Word and element pointing entries:
* Start *

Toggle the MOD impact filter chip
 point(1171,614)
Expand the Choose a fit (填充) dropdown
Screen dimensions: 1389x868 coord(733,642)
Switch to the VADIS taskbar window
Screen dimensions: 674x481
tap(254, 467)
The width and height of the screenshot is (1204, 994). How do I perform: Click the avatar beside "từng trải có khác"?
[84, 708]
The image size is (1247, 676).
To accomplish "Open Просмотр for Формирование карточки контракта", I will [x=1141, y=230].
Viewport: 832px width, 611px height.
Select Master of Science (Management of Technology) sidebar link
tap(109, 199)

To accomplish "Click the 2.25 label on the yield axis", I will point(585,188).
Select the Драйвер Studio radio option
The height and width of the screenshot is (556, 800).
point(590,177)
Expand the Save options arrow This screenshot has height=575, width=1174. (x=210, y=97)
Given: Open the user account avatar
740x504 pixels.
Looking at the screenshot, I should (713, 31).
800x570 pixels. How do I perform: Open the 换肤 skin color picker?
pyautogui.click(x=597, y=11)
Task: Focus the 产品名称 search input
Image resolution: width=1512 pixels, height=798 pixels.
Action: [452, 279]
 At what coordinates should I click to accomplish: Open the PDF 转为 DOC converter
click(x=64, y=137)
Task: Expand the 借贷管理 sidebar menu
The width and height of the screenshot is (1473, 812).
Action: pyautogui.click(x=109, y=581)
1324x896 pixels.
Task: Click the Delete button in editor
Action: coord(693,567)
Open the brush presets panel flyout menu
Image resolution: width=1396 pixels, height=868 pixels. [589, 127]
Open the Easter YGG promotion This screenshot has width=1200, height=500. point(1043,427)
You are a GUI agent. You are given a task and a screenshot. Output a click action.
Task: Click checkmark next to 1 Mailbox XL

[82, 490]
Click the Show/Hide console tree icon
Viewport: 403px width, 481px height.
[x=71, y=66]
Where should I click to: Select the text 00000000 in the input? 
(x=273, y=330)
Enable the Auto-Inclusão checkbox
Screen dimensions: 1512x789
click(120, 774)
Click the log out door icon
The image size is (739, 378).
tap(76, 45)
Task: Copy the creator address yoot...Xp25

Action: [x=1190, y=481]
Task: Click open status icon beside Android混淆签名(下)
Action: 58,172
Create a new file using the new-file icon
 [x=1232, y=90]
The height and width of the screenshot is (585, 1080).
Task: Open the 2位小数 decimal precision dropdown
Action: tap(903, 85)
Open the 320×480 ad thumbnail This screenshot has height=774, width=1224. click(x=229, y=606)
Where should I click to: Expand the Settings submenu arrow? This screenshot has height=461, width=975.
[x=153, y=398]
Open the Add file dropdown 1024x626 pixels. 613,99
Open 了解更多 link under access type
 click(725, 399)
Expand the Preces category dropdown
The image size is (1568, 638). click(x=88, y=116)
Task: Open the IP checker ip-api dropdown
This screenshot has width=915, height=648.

* End *

■ Goal
Copy every line of the records above word for word.

■ Solution for this task
Toggle the MOD impact filter chip
 point(1171,614)
Expand the Choose a fit (填充) dropdown
Screen dimensions: 1389x868 coord(733,642)
Switch to the VADIS taskbar window
Screen dimensions: 674x481
tap(254, 467)
The width and height of the screenshot is (1204, 994). How do I perform: Click the avatar beside "từng trải có khác"?
[84, 708]
The image size is (1247, 676).
To accomplish "Open Просмотр for Формирование карточки контракта", I will [x=1141, y=230].
Viewport: 832px width, 611px height.
Select Master of Science (Management of Technology) sidebar link
tap(109, 199)

To accomplish "Click the 2.25 label on the yield axis", I will point(585,188).
Select the Драйвер Studio radio option
The height and width of the screenshot is (556, 800).
point(590,177)
Expand the Save options arrow This screenshot has height=575, width=1174. (x=210, y=97)
Given: Open the user account avatar
740x504 pixels.
Looking at the screenshot, I should (713, 31).
800x570 pixels. How do I perform: Open the 换肤 skin color picker?
pyautogui.click(x=597, y=11)
Task: Focus the 产品名称 search input
Image resolution: width=1512 pixels, height=798 pixels.
Action: [452, 279]
 At what coordinates should I click to accomplish: Open the PDF 转为 DOC converter
click(x=64, y=137)
Task: Expand the 借贷管理 sidebar menu
The width and height of the screenshot is (1473, 812).
Action: pyautogui.click(x=109, y=581)
1324x896 pixels.
Task: Click the Delete button in editor
Action: coord(693,567)
Open the brush presets panel flyout menu
Image resolution: width=1396 pixels, height=868 pixels. [589, 127]
Open the Easter YGG promotion This screenshot has width=1200, height=500. point(1043,427)
You are a GUI agent. You are given a task and a screenshot. Output a click action.
Task: Click checkmark next to 1 Mailbox XL

[82, 490]
Click the Show/Hide console tree icon
Viewport: 403px width, 481px height.
[x=71, y=66]
Where should I click to: Select the text 00000000 in the input? 
(x=273, y=330)
Enable the Auto-Inclusão checkbox
Screen dimensions: 1512x789
click(120, 774)
Click the log out door icon
The image size is (739, 378).
tap(76, 45)
Task: Copy the creator address yoot...Xp25

Action: [x=1190, y=481]
Task: Click open status icon beside Android混淆签名(下)
Action: 58,172
Create a new file using the new-file icon
 [x=1232, y=90]
The height and width of the screenshot is (585, 1080).
Task: Open the 2位小数 decimal precision dropdown
Action: tap(903, 85)
Open the 320×480 ad thumbnail This screenshot has height=774, width=1224. click(x=229, y=606)
Where should I click to: Expand the Settings submenu arrow? This screenshot has height=461, width=975.
[x=153, y=398]
Open the Add file dropdown 1024x626 pixels. 613,99
Open 了解更多 link under access type
 click(725, 399)
Expand the Preces category dropdown
The image size is (1568, 638). click(x=88, y=116)
Task: Open the IP checker ip-api dropdown
This screenshot has width=915, height=648.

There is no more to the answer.